Now remove the int overload and put back the boolean overload and try a different query:

drop function s1.f(int);
create function s1.f(i in boolean)
  returns text
  language plpgsql
as $body$
begin
  return 'boolean overload';
end
$body$;

select
  (select s1.f(true))    as "s1.f(true)",
  (select s1.f('true'))  as "s1.f('true')";

Again, there's no error; and you get this result:

    s1.f(true)    |   s1.f('true')
------------------+------------------
 boolean overload | boolean overload

Finally, put back the text overload and repeat the same query:

create function s1.f(i in text)
  returns text
  language plpgsql
as $body$
begin
  return 'text overload';
end
$body$;

select
  (select s1.f(true))    as "s1.f(true)",
  (select s1.f('true'))  as "s1.f('true')";

This time, the fact that 'true' can be implicitly converted to a boolean does not cause the "function s1.f(unknown) is not unique" error.

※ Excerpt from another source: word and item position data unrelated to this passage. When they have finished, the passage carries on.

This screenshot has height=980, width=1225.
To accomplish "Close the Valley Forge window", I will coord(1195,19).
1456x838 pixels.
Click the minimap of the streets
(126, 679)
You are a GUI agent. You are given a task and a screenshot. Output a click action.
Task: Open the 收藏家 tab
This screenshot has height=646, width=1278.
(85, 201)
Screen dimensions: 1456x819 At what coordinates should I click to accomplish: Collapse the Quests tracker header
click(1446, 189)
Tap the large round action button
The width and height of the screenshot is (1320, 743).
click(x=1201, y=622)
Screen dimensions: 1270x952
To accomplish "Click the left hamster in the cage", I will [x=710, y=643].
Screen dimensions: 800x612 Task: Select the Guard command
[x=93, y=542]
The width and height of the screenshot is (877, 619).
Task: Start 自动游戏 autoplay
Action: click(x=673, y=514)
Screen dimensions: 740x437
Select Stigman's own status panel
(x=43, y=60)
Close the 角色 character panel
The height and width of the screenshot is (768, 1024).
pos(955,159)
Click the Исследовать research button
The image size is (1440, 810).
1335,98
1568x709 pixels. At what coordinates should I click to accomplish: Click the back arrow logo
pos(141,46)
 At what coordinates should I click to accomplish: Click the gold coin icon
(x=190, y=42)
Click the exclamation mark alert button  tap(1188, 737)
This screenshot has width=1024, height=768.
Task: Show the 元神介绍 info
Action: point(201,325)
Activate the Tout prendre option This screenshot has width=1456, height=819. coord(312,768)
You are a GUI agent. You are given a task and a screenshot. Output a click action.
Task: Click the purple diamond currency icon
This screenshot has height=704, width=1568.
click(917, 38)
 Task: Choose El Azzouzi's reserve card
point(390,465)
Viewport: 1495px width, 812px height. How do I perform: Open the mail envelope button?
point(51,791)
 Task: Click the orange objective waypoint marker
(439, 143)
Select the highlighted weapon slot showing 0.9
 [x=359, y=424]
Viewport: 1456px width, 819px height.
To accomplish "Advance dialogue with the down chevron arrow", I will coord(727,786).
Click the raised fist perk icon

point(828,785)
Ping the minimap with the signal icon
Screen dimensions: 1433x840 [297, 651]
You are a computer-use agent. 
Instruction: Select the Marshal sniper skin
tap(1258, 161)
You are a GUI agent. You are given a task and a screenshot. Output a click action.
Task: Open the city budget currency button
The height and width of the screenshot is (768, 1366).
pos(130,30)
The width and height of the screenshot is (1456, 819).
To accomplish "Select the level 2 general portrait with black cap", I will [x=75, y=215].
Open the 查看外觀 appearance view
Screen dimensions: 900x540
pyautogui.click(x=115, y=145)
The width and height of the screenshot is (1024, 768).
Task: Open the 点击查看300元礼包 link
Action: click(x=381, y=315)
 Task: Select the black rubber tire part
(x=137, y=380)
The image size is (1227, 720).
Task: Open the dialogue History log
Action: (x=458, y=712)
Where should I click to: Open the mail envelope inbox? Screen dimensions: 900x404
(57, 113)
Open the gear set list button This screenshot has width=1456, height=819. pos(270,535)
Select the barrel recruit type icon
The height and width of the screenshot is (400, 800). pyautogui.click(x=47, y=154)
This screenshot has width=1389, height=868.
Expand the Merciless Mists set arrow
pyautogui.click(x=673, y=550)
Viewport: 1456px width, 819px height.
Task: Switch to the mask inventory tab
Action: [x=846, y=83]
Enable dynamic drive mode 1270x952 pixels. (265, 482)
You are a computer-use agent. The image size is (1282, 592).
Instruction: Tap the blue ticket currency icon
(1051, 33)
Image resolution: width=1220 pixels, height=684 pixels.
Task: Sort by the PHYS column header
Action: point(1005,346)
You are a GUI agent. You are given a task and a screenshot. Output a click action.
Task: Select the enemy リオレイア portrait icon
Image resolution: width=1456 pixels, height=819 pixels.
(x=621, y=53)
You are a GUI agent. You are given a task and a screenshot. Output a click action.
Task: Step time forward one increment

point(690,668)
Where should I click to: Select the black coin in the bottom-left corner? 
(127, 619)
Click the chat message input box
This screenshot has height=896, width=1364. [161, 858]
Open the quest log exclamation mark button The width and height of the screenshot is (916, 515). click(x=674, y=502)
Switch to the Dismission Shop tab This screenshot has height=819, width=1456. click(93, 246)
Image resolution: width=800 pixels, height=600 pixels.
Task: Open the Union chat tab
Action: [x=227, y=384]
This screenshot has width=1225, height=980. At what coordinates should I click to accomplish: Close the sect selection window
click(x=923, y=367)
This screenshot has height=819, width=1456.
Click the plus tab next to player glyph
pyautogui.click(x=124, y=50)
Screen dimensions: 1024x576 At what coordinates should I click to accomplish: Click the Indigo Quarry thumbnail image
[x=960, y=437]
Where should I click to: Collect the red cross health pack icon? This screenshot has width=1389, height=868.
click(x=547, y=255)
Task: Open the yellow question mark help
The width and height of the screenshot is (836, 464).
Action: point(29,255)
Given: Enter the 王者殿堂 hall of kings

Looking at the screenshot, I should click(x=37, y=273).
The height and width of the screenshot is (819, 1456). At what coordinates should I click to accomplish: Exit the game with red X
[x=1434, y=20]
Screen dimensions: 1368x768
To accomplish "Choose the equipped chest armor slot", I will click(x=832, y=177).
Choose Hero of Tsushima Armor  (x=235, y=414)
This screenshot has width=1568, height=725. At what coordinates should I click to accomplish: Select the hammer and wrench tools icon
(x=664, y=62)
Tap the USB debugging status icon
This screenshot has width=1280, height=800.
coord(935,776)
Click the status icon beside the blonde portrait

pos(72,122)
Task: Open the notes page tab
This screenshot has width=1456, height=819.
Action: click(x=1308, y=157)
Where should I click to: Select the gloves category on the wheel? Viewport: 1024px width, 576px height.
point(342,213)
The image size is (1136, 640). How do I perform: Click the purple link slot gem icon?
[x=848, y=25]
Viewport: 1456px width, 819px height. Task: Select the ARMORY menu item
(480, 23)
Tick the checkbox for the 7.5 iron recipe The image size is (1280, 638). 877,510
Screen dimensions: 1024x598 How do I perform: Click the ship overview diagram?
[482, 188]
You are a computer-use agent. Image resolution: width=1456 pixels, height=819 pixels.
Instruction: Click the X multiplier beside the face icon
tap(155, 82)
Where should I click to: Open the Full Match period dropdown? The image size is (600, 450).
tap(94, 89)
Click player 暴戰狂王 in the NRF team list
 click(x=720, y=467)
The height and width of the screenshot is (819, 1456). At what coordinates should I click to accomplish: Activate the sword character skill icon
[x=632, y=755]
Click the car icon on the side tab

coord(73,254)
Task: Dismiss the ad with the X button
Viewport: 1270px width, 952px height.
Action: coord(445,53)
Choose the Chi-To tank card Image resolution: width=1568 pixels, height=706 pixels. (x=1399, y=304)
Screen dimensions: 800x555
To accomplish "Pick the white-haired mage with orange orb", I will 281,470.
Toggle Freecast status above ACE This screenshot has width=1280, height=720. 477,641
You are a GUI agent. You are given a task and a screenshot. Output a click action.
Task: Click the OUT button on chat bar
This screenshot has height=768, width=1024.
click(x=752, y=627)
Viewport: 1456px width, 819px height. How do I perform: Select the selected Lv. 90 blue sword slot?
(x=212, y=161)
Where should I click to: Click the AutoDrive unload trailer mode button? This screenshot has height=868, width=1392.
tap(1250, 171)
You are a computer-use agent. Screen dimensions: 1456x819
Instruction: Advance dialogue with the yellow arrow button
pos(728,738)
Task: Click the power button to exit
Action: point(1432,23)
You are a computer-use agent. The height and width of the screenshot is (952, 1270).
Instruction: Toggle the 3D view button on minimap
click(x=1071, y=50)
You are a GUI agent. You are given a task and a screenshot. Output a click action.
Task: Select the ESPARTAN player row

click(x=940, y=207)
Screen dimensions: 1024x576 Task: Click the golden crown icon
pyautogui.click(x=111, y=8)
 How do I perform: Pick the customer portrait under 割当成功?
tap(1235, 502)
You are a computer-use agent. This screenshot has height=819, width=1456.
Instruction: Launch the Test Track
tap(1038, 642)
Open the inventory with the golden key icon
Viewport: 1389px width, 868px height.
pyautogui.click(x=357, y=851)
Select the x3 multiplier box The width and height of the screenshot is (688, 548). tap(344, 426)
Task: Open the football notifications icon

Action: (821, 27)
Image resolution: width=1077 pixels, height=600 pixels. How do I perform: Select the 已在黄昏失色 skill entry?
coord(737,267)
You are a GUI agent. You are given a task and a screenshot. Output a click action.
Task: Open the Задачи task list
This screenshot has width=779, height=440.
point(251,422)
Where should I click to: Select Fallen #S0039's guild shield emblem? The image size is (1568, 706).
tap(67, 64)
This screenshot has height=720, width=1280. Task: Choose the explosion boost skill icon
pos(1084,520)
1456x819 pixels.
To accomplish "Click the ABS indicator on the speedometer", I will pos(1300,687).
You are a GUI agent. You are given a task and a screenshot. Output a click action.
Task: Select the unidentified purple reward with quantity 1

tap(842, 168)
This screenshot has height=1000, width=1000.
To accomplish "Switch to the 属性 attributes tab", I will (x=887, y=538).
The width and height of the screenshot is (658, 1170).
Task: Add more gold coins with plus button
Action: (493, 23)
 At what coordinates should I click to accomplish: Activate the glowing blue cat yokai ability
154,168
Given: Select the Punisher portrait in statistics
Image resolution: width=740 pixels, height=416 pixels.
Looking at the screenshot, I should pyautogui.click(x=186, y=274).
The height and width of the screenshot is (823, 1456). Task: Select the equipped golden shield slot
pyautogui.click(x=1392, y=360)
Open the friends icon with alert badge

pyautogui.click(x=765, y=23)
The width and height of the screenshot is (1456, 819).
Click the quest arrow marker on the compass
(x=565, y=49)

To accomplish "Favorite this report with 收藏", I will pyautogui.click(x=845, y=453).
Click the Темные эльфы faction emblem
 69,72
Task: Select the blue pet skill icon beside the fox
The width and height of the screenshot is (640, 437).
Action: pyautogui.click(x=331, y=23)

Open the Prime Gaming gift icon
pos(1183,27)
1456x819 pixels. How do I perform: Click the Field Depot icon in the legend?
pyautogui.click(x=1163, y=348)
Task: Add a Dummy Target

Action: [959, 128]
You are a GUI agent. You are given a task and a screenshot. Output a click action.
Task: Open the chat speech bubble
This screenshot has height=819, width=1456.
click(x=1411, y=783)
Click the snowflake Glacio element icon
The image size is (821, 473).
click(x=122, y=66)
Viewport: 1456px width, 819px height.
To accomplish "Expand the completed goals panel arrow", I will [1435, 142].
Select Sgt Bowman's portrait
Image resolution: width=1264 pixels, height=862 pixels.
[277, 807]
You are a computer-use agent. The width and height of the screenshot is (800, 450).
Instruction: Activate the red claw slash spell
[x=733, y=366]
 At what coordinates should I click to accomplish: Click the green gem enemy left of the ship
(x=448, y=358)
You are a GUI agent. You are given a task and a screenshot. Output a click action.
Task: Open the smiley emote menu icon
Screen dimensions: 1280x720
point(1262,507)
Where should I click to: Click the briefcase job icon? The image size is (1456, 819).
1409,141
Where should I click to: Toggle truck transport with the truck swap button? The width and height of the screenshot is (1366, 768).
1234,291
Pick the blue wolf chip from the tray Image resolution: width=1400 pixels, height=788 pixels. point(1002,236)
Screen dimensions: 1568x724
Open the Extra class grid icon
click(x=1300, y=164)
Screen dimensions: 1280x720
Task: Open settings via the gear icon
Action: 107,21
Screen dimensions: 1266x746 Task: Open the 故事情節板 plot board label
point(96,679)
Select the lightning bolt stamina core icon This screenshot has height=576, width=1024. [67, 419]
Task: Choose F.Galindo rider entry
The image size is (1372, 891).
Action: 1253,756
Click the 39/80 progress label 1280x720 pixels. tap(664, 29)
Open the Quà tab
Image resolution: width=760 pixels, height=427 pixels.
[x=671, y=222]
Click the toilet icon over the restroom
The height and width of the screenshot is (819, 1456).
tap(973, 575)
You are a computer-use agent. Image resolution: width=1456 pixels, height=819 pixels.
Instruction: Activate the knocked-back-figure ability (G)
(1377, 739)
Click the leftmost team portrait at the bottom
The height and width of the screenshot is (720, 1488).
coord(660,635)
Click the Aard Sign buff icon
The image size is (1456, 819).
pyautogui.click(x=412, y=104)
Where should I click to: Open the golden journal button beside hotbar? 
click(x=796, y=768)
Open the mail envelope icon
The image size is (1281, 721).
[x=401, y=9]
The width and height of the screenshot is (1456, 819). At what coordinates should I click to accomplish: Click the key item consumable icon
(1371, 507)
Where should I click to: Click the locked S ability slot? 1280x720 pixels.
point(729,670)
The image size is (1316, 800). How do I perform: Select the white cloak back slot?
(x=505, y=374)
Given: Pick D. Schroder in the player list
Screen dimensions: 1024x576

Rather, this is the result:

    s1.f(true)    | s1.f('true')
------------------+---------------
 boolean overload | text overload

Consider distinguishing between intended overloads by using different names.

The tests shown on this page make the point that the rules for choosing which overload to use in the presence of more than one plausible candidate are tortuous. And in such scenarios, YSQL sometimes chooses a candidate without error and sometimes you get the "function s1.f(unknown) is not unique" error.

Consider the built-in functions that operate on (plain) json and on jsonb values. Several of them could have been implemented as overloads of the same name. But even so, the designers of this functionality decided to use a naming convention where what might have been an overload pair have json or jsonb in their names.

This approach is always open to you.